Khun Ying sontak gregetan mencubitnya. "Bukan tergantung nama keluarga, justru kata-kata seperti itulah yang orang sebut 'rendahan'. Jangan sampai aku mendengarmu mengucap kata-kata itu lagi. Apa kau sudah menyelesaikan tugasmu di dapur? Bagaimana dengan makan siangnya? Apa kau sudah cuci piring? Sudah buat nasi?"

Si pelayan malah geleng-geleng kepala. Kesal, Khun Ying sontak mencubitnya lagi lalu menyeretnya ke dapur.


Setelah Khun Ying dan si pelayan pergi, Arun berkomentar bahwa dia pasti akan percaya kalau misalnya Buranee bilang Rin adalah saudara mereka.

Tapi kalau Braralee yang mengatakannya, dia tidak akan percaya. Soalnya Braralee suka sekali menyuruh-nyuruh Rin melakukan ini dan itu mulai pagi sampai malam.

Rin tak enak mendengarnya dan meminta Arun untuk berhenti menggoda Braralee. Lagian semua itu kan masalah kecil, dia bisa melakukannya kok. Braralee juga jadi sebel sama Arun dan langsung mengusirnya.
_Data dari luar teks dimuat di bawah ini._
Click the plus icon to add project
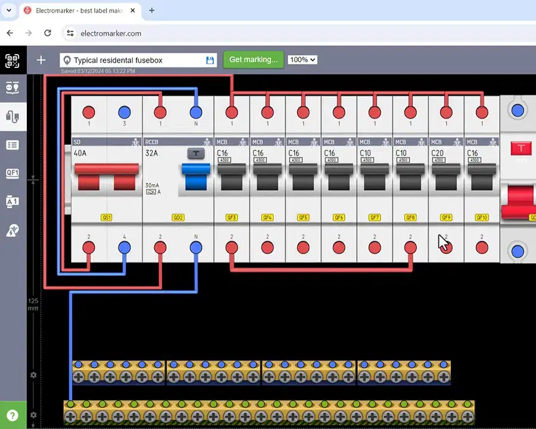The image size is (536, 429). [x=41, y=60]
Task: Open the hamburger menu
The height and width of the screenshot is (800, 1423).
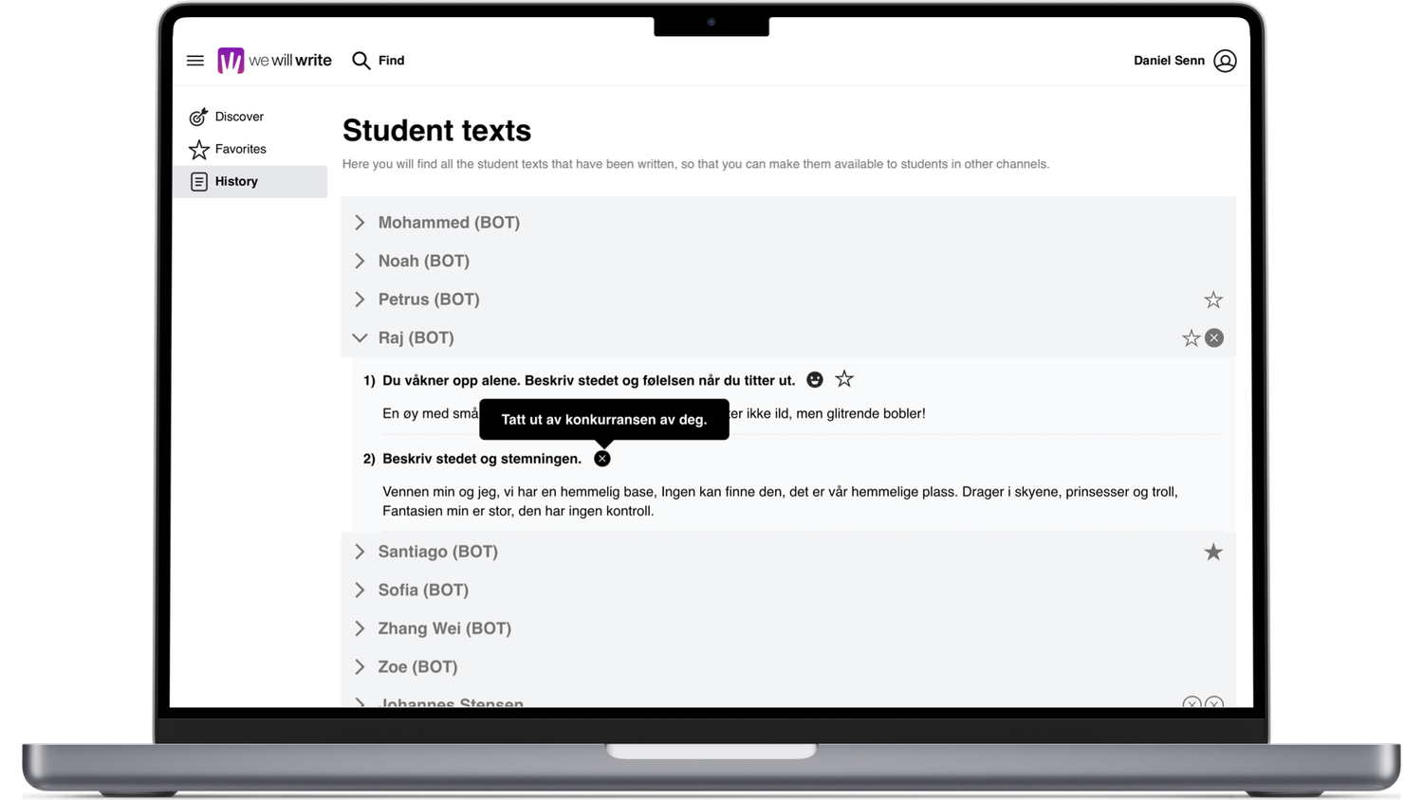Action: tap(194, 60)
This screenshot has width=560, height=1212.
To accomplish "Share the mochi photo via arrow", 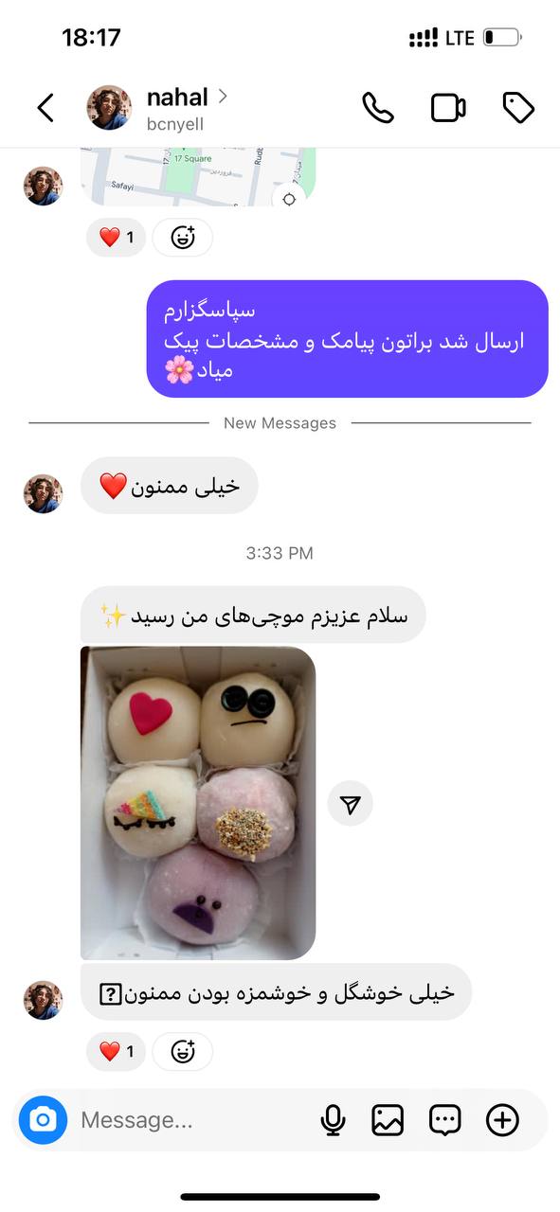I will click(351, 804).
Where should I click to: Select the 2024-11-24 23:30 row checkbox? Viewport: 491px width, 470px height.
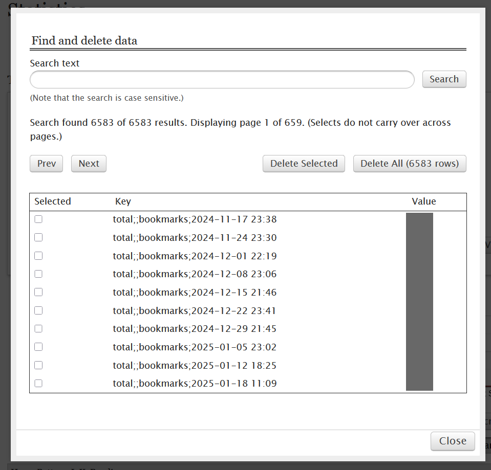(x=38, y=238)
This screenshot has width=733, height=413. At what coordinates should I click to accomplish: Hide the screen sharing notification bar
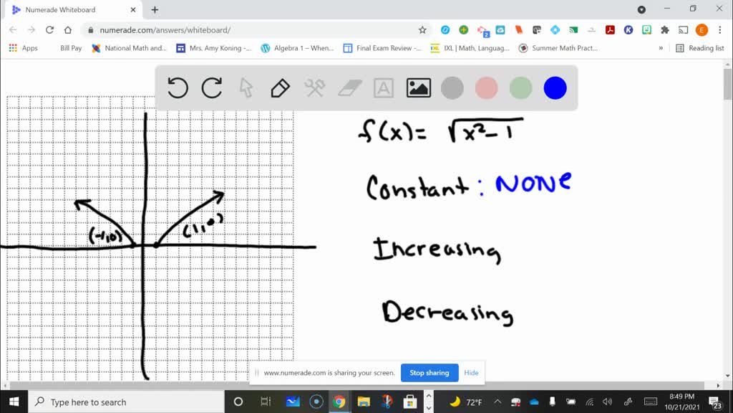471,373
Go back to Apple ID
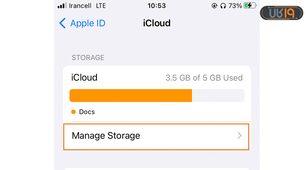Screen dimensions: 306x170 point(87,23)
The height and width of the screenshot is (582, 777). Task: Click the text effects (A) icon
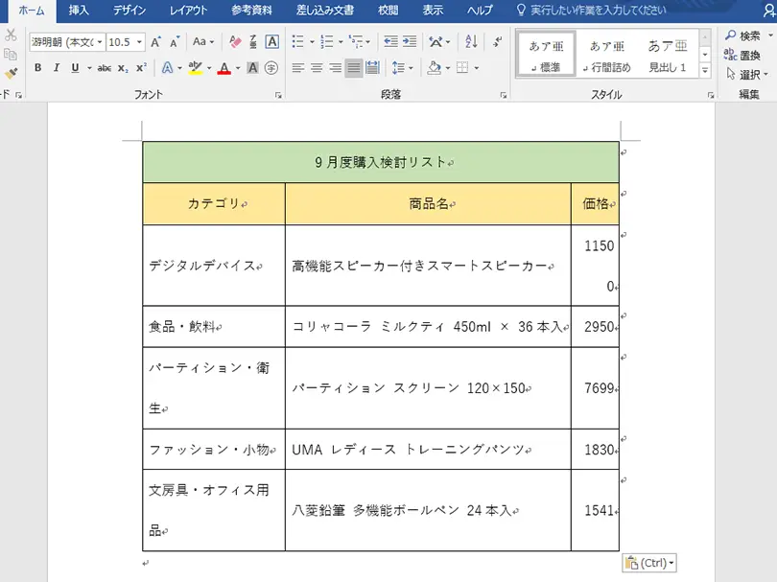click(167, 66)
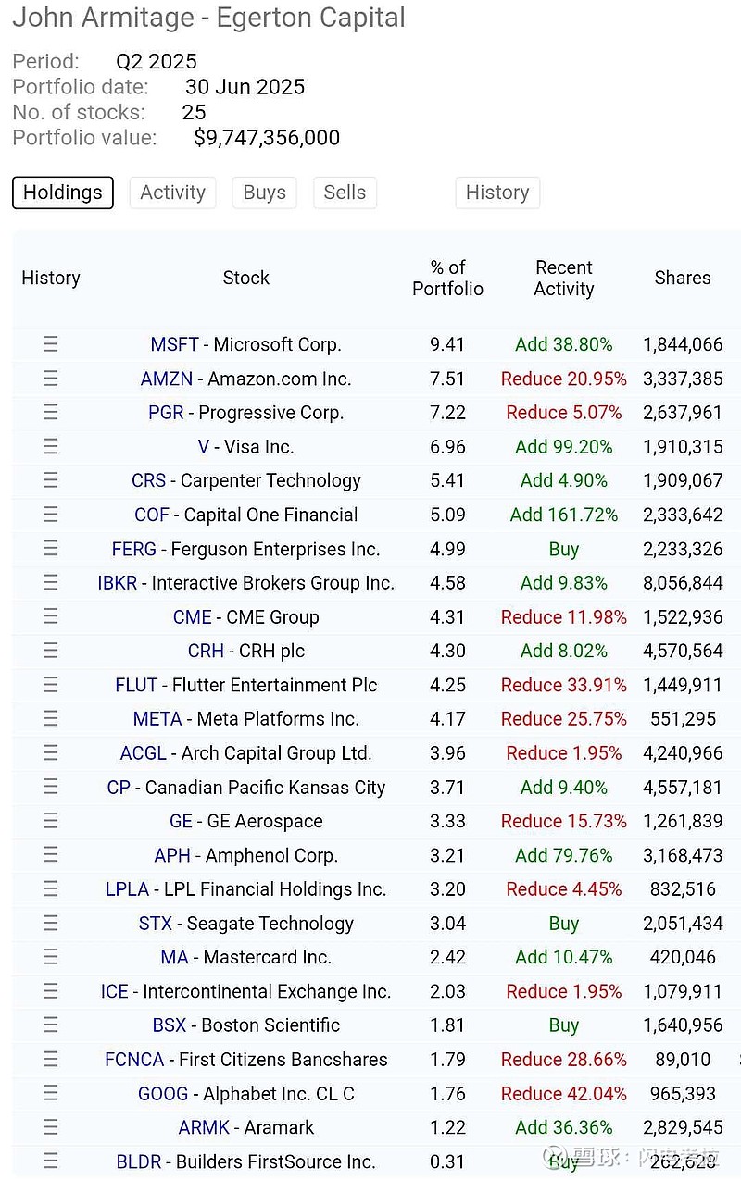Open history icon for Aramark row
The width and height of the screenshot is (741, 1180).
click(51, 1127)
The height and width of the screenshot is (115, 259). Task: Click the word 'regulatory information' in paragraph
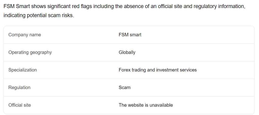tap(219, 6)
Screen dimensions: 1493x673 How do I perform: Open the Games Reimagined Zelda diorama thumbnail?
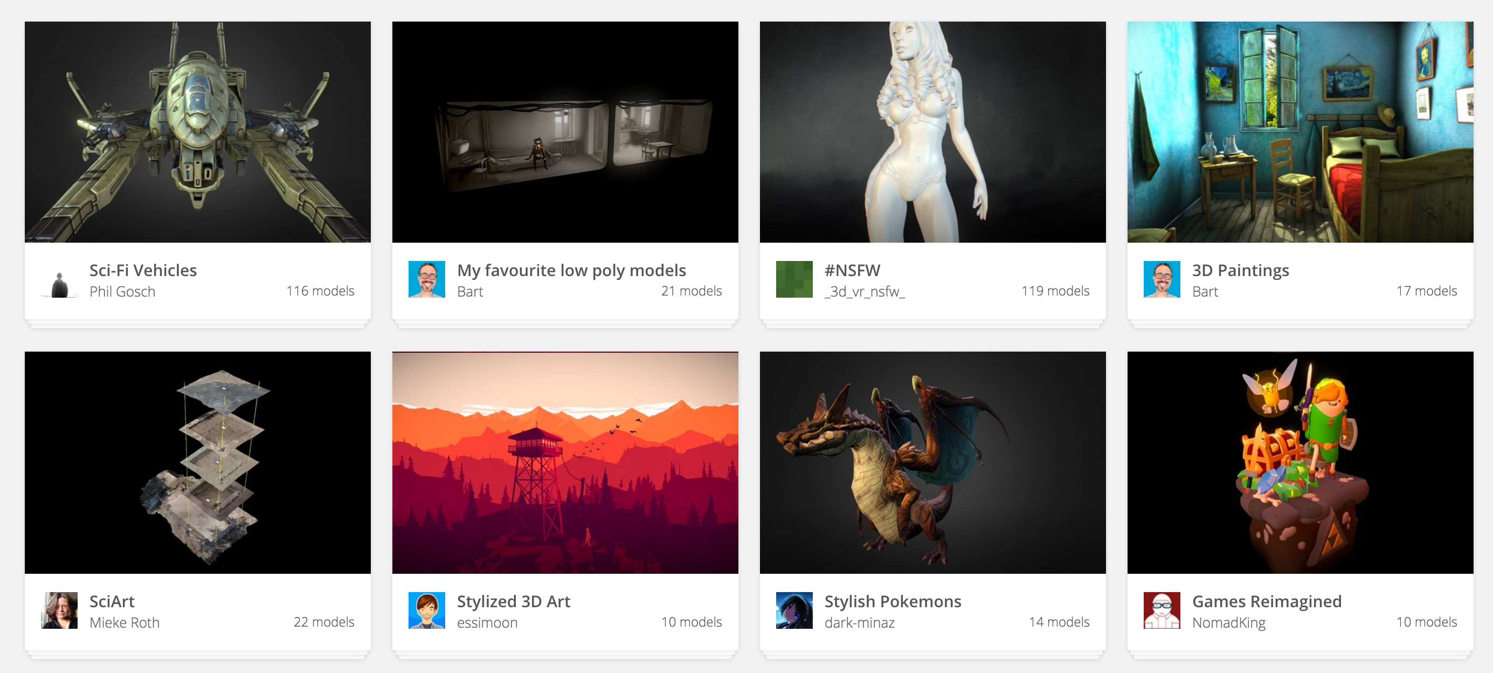[x=1300, y=463]
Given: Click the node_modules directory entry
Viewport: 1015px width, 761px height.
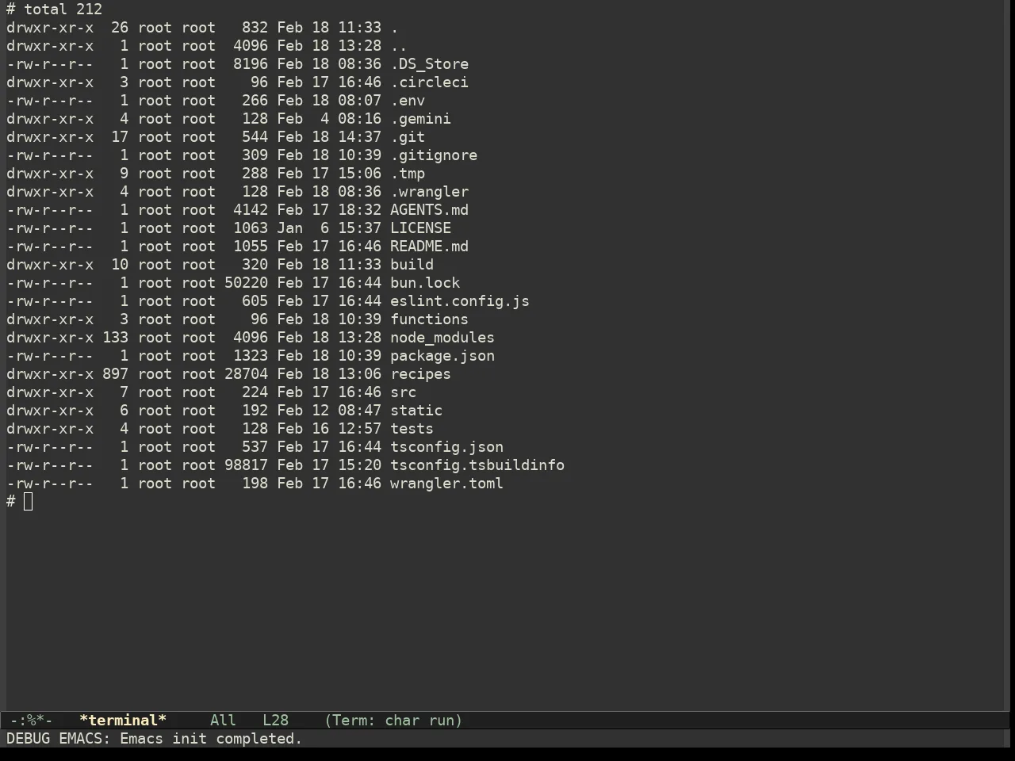Looking at the screenshot, I should point(442,338).

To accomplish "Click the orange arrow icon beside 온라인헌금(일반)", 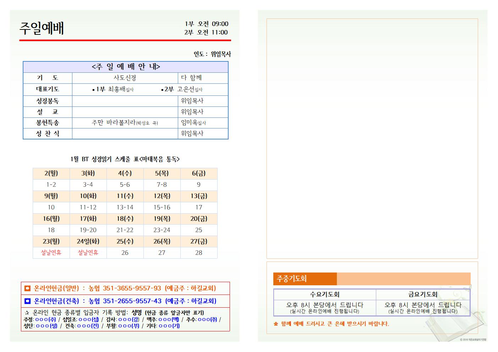I will pos(27,288).
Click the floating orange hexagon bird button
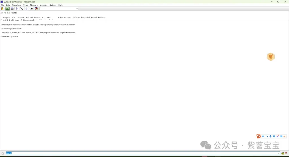Viewport: 289px width, 157px height. pos(271,57)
"Aku kan cuma bercanda. Rin, kau menguasai semua pekerjaan RT. Apa sudah ada orang yang memintamu (untuk menikah)? Kalau tidak, aku yang akan memintamu." Goda Arun. Hmm... kayaknya dia suka Rin.

"Jangan bercanda begitu. Kalau para wanita kelas atas mendengarmu, kau bisa kehilangan kesempatan untuk bersama mereka."


Sejak kejadian itu, Saran jadi sering murung sampai membuat Khun Ying dan Chalat cemas. Parahnya lagi, Duang akan menikah minggu depan.

"Kecantikan Duangsawat bagaikan sihir (bagi Saran). Sejak mereka kecil, Saran sudah seperti pelayannya. Dulu orang tuanya setuju dia bersama Saran, tapi setelah itu..."

"Setelah Ayah Saran meninggal dunia, mereka tidak setuju dia bersama Saran, bukan?" Sahut Chalat.

Ibu membenarkan Sejak Ayah Saran meninggal dan mereka bangkrut, kebanyakan teman-teman mereka bersikap seolah orang-orang itu tidak mengenal mereka, termasuk orang tuanya Duang.

Chalat memberitahu Ibu bahwa orang tua Duang menjodohkan Duang dengan Khun Chai Naris yang kaya raya dan baru kembali dari luar negeri. Bahkan banyak orang tua yang ingin menjodohkan anak gadis mereka dengan pria itu.

"Lalu apa yang harus kita lakukan sekarang?" Tanya Chalat.

"Cara terbaik dan tercepat untuk menyembuhkan hati yang patah... adalah dengan memiliki cinta baru." Ujar Ibu.